Now I want to show up at her place some night in a hot convertible, honking my horn and yelling, “Hey, babe — come on out and jump in. Let me take you on a wild ride.”
What do you think — am I too old to do something like this? Sometimes I feel drunk on possibilities, but I need some good advice as I set out on my new adventure.
— Time to Follow Heart, rural Manitoba
Dear Time to Follow: You are just the right age to yell whatever makes you feel good again. To show this woman the “wild man” in you, first take her out on a fun date — some surprise she would really enjoy that you’ve planned for her.
If things go well, on the next date, get caught up on both your lives, sharing stories parked under the moon somewhere. You’ll soon find out if she thinks you would still be a fun match.
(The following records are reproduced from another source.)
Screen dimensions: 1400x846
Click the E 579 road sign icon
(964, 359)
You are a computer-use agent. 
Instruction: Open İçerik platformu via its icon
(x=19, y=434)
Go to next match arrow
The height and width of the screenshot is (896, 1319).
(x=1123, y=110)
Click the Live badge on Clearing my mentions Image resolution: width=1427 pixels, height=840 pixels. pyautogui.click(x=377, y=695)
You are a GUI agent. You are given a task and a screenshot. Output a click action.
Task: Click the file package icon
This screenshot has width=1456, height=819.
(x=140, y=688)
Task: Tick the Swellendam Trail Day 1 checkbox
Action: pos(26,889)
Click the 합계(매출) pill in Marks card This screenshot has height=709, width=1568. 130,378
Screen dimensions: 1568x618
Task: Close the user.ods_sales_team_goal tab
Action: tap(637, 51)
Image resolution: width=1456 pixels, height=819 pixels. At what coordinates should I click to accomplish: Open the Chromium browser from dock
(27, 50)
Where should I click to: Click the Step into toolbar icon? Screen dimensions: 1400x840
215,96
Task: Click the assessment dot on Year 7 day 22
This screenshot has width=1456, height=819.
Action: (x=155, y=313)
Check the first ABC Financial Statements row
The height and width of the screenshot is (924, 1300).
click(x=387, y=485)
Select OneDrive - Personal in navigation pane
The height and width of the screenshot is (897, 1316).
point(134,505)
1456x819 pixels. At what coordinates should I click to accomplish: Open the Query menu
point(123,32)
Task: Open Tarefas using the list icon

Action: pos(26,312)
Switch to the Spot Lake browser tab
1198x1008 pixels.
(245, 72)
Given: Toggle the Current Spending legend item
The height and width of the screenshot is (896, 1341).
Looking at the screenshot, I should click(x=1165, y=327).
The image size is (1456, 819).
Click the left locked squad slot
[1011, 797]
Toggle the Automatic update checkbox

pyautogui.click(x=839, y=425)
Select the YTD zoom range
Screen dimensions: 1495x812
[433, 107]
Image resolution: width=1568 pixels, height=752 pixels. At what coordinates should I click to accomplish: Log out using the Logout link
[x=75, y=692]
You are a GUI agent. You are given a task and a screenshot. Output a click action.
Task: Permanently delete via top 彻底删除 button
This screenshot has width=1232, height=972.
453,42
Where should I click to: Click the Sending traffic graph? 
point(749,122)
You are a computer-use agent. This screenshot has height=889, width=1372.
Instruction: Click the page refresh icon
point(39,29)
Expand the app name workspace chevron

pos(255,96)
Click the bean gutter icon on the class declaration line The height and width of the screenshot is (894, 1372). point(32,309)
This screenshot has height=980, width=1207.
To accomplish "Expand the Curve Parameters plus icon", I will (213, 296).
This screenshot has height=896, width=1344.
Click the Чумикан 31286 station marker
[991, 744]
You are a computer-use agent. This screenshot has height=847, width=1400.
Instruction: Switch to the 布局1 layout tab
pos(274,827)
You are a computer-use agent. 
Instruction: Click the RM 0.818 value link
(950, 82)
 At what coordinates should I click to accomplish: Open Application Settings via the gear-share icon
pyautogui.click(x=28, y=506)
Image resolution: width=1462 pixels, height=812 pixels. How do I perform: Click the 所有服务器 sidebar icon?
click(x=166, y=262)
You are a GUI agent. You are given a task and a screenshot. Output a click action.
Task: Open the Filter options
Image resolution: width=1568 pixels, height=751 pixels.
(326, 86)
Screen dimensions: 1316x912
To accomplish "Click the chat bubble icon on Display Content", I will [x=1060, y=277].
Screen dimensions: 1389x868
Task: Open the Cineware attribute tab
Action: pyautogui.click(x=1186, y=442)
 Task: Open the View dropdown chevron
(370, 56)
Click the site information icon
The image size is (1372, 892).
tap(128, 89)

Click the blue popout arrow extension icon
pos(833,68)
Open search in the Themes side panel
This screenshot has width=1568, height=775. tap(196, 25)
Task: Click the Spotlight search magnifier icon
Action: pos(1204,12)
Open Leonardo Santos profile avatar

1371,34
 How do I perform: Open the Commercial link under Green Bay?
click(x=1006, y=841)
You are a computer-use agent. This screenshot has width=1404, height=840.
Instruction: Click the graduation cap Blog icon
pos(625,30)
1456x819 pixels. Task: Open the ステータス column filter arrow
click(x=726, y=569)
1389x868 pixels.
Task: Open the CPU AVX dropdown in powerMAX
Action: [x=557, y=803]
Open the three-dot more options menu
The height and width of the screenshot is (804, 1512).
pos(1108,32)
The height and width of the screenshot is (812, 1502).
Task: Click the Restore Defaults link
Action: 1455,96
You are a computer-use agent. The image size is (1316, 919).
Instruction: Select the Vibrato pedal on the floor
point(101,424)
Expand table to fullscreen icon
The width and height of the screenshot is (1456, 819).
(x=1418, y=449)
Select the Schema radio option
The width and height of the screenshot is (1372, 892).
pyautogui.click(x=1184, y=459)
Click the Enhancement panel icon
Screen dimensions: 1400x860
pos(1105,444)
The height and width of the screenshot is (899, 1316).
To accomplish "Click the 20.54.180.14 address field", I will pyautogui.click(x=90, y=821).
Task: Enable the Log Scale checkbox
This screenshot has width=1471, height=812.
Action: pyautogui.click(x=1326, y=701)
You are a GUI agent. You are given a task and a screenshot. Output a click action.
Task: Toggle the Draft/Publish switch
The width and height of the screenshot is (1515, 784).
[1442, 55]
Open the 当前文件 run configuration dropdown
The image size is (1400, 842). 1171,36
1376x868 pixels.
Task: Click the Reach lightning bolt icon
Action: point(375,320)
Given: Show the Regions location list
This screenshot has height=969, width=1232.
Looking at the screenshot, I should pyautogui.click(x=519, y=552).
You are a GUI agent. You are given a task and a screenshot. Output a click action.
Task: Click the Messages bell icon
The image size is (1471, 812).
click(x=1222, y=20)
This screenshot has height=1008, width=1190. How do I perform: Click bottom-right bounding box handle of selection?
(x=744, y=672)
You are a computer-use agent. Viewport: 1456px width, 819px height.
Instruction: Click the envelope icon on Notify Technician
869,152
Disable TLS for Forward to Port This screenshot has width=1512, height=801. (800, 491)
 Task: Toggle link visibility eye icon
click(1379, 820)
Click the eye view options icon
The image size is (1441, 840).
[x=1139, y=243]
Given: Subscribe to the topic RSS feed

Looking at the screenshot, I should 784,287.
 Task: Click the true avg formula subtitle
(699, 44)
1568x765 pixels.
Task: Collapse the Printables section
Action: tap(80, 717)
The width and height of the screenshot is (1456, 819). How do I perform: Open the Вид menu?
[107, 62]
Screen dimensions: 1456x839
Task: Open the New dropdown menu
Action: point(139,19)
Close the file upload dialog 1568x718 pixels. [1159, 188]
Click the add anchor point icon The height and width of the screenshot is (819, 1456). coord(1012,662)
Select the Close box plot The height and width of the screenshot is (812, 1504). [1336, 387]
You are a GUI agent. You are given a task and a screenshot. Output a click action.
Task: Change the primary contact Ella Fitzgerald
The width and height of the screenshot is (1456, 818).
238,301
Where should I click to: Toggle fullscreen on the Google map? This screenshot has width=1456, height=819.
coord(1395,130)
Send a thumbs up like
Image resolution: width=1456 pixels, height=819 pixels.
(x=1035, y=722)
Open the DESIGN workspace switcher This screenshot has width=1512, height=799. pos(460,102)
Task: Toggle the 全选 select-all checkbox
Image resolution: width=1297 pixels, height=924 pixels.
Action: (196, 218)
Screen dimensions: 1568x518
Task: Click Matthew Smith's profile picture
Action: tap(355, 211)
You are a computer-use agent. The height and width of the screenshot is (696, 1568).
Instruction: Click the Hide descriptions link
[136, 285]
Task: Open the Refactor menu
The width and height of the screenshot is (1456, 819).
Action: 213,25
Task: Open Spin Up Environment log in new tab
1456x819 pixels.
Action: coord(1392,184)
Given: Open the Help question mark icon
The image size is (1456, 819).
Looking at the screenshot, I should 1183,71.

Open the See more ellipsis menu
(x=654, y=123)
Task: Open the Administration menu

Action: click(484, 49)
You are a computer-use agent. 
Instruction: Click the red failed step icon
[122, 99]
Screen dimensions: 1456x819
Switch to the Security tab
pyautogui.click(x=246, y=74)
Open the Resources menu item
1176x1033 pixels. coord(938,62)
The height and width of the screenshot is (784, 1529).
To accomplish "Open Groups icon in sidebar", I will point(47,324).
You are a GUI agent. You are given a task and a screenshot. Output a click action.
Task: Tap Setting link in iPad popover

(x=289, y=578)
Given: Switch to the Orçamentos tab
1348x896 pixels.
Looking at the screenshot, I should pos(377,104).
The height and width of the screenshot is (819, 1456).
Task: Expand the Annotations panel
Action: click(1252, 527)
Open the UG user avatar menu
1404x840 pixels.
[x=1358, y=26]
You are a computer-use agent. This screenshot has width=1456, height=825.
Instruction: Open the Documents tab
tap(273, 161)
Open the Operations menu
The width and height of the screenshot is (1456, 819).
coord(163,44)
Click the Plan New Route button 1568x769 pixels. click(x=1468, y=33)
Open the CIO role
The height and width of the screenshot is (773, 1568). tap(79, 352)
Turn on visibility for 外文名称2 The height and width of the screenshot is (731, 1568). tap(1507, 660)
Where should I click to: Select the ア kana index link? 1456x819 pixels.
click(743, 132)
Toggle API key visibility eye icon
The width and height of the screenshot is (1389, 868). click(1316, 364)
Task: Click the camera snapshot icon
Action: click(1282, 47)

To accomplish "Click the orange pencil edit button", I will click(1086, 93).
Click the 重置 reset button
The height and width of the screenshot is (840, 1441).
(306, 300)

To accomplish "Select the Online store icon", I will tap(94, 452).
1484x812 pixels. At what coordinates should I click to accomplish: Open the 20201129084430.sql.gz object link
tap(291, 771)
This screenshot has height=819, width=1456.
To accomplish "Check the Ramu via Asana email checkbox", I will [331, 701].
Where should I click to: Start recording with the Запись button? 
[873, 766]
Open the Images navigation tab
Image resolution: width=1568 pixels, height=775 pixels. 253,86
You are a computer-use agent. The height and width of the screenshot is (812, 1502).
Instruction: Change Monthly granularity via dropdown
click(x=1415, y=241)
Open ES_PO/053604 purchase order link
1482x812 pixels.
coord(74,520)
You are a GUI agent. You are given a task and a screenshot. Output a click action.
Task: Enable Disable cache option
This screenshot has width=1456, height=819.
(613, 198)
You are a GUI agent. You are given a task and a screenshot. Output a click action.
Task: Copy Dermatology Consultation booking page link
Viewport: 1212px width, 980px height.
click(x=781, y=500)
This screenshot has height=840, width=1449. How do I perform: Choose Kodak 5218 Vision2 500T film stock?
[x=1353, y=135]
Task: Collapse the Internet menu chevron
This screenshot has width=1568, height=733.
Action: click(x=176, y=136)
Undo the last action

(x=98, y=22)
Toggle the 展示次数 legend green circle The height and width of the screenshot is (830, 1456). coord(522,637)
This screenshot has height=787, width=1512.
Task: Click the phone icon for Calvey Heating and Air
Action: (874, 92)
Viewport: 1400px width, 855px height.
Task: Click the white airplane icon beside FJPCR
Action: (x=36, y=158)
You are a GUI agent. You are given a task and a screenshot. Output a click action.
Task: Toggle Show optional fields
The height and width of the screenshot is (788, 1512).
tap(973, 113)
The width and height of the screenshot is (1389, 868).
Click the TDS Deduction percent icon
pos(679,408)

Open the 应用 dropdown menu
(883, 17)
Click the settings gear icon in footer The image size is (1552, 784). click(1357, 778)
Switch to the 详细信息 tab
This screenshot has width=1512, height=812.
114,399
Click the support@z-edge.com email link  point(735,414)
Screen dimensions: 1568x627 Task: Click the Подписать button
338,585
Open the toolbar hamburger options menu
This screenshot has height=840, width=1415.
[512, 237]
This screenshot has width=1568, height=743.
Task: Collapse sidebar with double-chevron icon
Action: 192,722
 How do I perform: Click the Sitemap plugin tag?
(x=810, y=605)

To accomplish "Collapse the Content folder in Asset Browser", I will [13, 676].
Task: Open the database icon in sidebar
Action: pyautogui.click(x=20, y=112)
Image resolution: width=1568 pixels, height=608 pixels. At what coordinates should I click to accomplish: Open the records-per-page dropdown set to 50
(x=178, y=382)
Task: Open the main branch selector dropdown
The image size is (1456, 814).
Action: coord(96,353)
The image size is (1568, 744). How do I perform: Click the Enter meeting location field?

It could be great start to something, or she could be a bomb, and the same for you from her perspective. It depends on how you’re feeling coming out of your respective marriages and if the two of you are compatible.
So don’t get ahead of yourself here — what you need is a mix of maturity and youthful spirit, and communicate your real feelings and opinions on life. (And make sure to avoid criticism of your exes.)
Just because the two of you are out of unhappy marriages doesn’t mean a magical relationship is just going fire up — it takes some real work and honest communication.
Dear Miss Lonelyhearts: I could not be more shocked. My recent ex (a female) is seeing a number of people now, and only one of them is a monogamous guy.
The two others are with her in what I can only describe as a novel sort of three-way to “try out new things,” as she explained to me.
Why couldn’t she have done this with me? I’m an open-minded, good-looking guy. I was always up to experiment with her and someone else, but she curled her lip at that.
I was so willing — maybe a bit too much. What does it take?
— Puzzled, West Kildonan
Dear Puzzled: It takes a medium-close couple to experiment together — a duo who think the same way and have similar tastes in new people, and in the sexual adventures they would like to explore. It could be that you were a bit too eager, or maybe she just didn’t think your personality was good fit for this sort of thing.
It’s also something that may not work for a close, committed couple looking forward to one day being in a tight one-on-one relationship with a view to starting a family together.
In other words, you need playmates who want to remain playmates. Jealousy is the enemy in these multi-element couplings, so you don’t want to get too intimately entwined with playmates who could provoke those hurtful feelings.